Lilith turns toward her son, her thoughts telepathic. How could you have allowed Immanuel to remain undetected all these years?
The only way for me to track another Hunahpu is when they enter the Nexus. Immanuel never engaged the Upper World
s. At least, not during my life span.
Your blade. Give it to me.
In one rapid motion, Devlin withdraws an eight-inch obsidian knife from his belt, throwing it at his mother—
—who plucks it out of midair by its hilt, and in one motion jams its lethal end into Donald Engle’s heart. The stunned national security advisor slumps forward, hanging himself in the process.
“Ben, Mr. Engle has decided to remain with us on an extended stay.”
“I’ll prepare a guest room right after I clean up his remains. What about our purple-faced friend?”
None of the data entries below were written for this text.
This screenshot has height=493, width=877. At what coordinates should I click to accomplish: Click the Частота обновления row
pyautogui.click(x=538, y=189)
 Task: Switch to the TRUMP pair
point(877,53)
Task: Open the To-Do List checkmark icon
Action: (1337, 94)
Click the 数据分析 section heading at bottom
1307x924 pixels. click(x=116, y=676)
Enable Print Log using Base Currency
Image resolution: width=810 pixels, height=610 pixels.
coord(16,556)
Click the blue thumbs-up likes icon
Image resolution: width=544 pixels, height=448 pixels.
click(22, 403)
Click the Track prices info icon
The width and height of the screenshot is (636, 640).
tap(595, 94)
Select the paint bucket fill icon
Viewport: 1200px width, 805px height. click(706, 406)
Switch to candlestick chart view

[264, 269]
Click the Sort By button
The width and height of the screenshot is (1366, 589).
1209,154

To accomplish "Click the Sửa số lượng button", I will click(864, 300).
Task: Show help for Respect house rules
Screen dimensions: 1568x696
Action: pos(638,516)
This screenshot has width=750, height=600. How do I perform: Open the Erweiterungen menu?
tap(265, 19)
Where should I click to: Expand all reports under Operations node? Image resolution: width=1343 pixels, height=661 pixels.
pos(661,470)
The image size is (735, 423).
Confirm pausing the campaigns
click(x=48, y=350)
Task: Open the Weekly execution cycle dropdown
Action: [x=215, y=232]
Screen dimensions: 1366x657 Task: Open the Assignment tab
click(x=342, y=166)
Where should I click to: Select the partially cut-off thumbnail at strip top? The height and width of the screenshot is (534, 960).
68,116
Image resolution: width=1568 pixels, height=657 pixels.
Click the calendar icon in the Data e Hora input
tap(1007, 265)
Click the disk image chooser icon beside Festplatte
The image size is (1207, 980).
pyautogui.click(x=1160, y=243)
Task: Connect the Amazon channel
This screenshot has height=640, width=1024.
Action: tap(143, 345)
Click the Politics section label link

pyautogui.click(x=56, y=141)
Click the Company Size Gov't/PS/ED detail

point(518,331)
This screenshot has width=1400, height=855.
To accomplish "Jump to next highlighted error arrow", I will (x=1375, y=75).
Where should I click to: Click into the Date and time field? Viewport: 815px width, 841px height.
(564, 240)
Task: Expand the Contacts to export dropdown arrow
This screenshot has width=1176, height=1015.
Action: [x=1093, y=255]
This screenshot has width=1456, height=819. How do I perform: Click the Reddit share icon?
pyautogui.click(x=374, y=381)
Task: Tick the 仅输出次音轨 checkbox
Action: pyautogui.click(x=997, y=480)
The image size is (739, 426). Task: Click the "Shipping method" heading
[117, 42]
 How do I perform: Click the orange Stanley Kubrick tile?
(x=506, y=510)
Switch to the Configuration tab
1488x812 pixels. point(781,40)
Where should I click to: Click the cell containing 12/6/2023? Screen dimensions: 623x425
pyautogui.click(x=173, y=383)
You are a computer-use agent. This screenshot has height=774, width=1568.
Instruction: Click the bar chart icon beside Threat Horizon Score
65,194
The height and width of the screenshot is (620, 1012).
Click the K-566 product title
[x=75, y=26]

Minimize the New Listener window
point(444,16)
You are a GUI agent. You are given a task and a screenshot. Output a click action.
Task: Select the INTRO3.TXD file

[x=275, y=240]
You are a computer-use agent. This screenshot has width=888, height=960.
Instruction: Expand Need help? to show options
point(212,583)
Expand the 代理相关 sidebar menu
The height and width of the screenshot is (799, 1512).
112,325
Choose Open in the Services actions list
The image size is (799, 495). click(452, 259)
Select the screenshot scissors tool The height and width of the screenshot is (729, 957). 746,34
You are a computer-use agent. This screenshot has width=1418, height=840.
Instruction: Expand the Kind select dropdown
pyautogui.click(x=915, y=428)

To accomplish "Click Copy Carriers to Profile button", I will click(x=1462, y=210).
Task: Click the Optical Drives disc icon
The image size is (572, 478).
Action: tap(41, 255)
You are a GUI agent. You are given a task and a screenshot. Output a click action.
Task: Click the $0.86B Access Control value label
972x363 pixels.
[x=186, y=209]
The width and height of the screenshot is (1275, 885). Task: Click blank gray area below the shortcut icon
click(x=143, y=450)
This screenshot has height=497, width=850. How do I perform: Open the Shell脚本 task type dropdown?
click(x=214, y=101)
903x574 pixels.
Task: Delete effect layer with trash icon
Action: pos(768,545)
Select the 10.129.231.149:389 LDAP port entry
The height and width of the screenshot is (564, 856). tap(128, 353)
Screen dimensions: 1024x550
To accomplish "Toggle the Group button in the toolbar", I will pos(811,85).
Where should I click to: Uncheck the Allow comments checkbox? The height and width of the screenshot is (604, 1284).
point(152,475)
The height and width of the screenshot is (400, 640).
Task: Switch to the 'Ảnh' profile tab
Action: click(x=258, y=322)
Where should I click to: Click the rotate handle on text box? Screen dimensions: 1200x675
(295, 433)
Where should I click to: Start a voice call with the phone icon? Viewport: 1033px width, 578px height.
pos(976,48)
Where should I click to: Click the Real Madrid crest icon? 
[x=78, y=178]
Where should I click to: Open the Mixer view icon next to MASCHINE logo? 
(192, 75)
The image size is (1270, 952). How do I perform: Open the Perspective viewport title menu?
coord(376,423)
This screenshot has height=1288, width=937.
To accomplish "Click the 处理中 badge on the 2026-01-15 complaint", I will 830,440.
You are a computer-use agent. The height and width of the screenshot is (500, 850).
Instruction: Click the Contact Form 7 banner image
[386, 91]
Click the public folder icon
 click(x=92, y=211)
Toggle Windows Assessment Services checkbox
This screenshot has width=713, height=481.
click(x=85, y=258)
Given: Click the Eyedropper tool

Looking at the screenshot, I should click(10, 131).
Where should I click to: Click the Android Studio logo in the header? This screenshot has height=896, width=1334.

Lilith withdraws the blade from Engle’s chest, using it to slash Mulder’s rope.
The chief of staff collapses to his kness, each gasped breath restoring color to his face. He stares at his dead companions, his body trembling. “You really think you can get away with this?”
“That depends upon you. Secrecy and Dr. Mohr buy you passage for two; if I were you, I would choose carefully between your wife and Italian mistress.”
She wipes the blade clean on Donald Engle’s corpse, then whips it at Devlin, who snags it, his limb moving so fast it is undetected by Mulder’s eyes.
“Find Immanuel Gabriel and bring him to me, and you can add your two children to the voyage. Those are my terms, Mr. Mulder. Accept it, or join Mr. Engle on his unscheduled three-week holiday.”
THE FINAL PAPERS OF JULIUS GABRIEL, PHD
Cambridge University archives
AUGUST 23, 2001
If you believe in the existence of a supreme being, then I pose to you that the End of Days, though instigated by man, must surely be a supernal event to come, for how could any power in this physical universe be greater than God? This conclusion naturally raises the follow up question: why would God allow man to destroy what He created?
In order to understand and therefore prevent a Doomsday Event, we need to ask an even more important question: why were we created in the first place?